Somebody have any idea to process the image in order to extract this informations? My project is written in java, but any solution is accepted.
thanks all for support.
I'm not an expert in image processing, I try to apply Edge Detection using Canny Edge Detector Implementation, free java implementation find here. I used this complete image [http://img257.imageshack.us/img257/5323/colorimg.png], reduce it (scale factor = 0.4) to have fast processing and this is the result [http://img222.imageshack.us/img222/8255/colorimgout.png]. Now, how i can decode white rectangle with 0 bit value, and no rectangle with 1?
The image have 10 line X 16 columns. I don't use python, but i can try to convert it to Java.
Many thanks to support.
This is recognising good old OMR (optical mark recognition).
The solution varies depending on the quality and consistency of the data you get, so noise is important.
Using an image processing library will clearly help.
Simple case: No skew in the image and no stretch or shrinkage
Create a horizontal and vertical profile of the image. i.e. sum up values in all columns and all rows and store in arrays. for an image of MxN (width x height) you will have M cells in horizontal profile and N cells in vertical profile.
Use a thresholding to find out which cells are white (empty) and which are black. This assumes you will get at least a couple of entries in each row or column. So black cells will define a location of interest (where you will expect the marks).
Based on this, you can define in lozenges in the form and you get coordinates of lozenges (rectangles where you have marks) and then you just add up pixel values in each lozenge and based on the number, you can define if it has mark or not.
Case 2: Skew (slant in the image)
Use fourier (FFT) to find the slant value and then transform it.
Case 3: Stretch or shrink
Pretty much the same as 1 but noise is higher and reliability less.
Aliostad has made some good comments.
This is OMR and you will find it much easier to get good consistent results with a good image processing library. www.leptonica.com is a free open source 'C' library that would be a very good place to start. It could process the skew and thresholding tasks for you. Thresholding to B/W would be a good start.
Another option would be IEvolution - http://www.hi-components.com/nievolution.asp for .NET.
To be successful you will need some type of reference / registration marks to allow for skew and stretch especially if you are using document scanning or capturing from a camera image.

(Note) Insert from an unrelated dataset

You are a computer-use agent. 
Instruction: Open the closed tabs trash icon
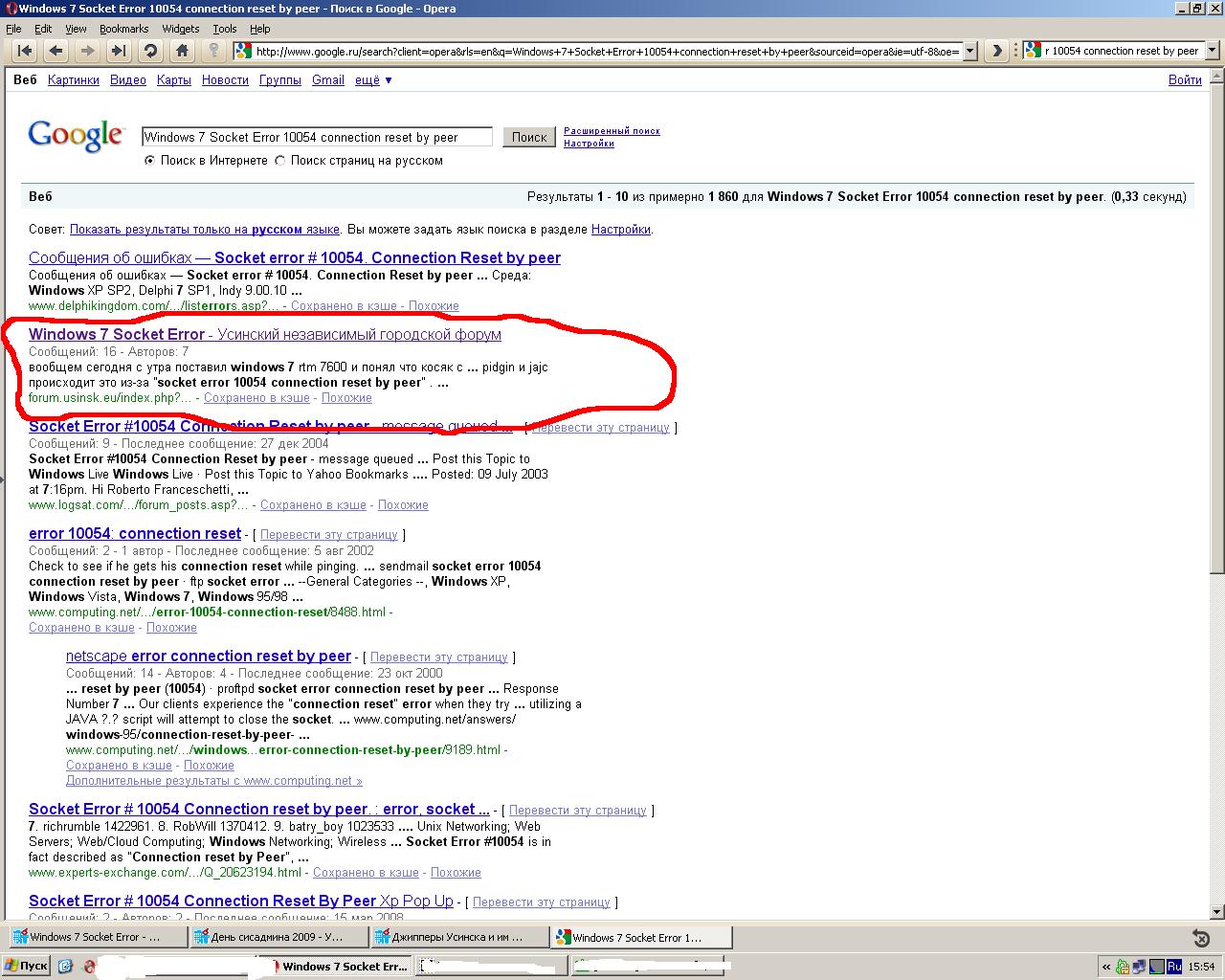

I am not familiar with Java, but in Python, you can use the imaging library to open the image. Then load the height and the widths, and segment the image into a grid accordingly, by Height/Rows and Width/Cols. Then, just look for black pixels in those regions, or whatever color PIL registers that black to be. This obviously relies on the grid like nature of the data.
Edit:
Doing Edge Detection may also be Fruitful. First apply an edge detection method like something from wikipedia. I have used the one found at archive.alwaysmovefast.com/basic-edge-detection-in-python.html. Then convert any grayscale value less than 180 (if you want the boxes darker just increase this value) into black and otherwise make it completely white. Then create bounding boxes, lines where the pixels are all white. If data isn't terribly skewed, then this should work pretty well, otherwise you may need to do more work. See here for the results: http://imm.io/2BLd
Edit2:
Denis, how large is your dataset and how large are the images? If you have thousands of these images, then it is not feasible to manually remove the borders (the red background and yellow bars). I think this is important to know before proceeding. Also, I think the prewitt edge detection may prove more useful in this case, since there appears to be less noise:
The previous method of segmenting may be applied, if you do preprocess to bin in the following manner, in which case you need only count the number of black or white pixels and threshold after some training samples.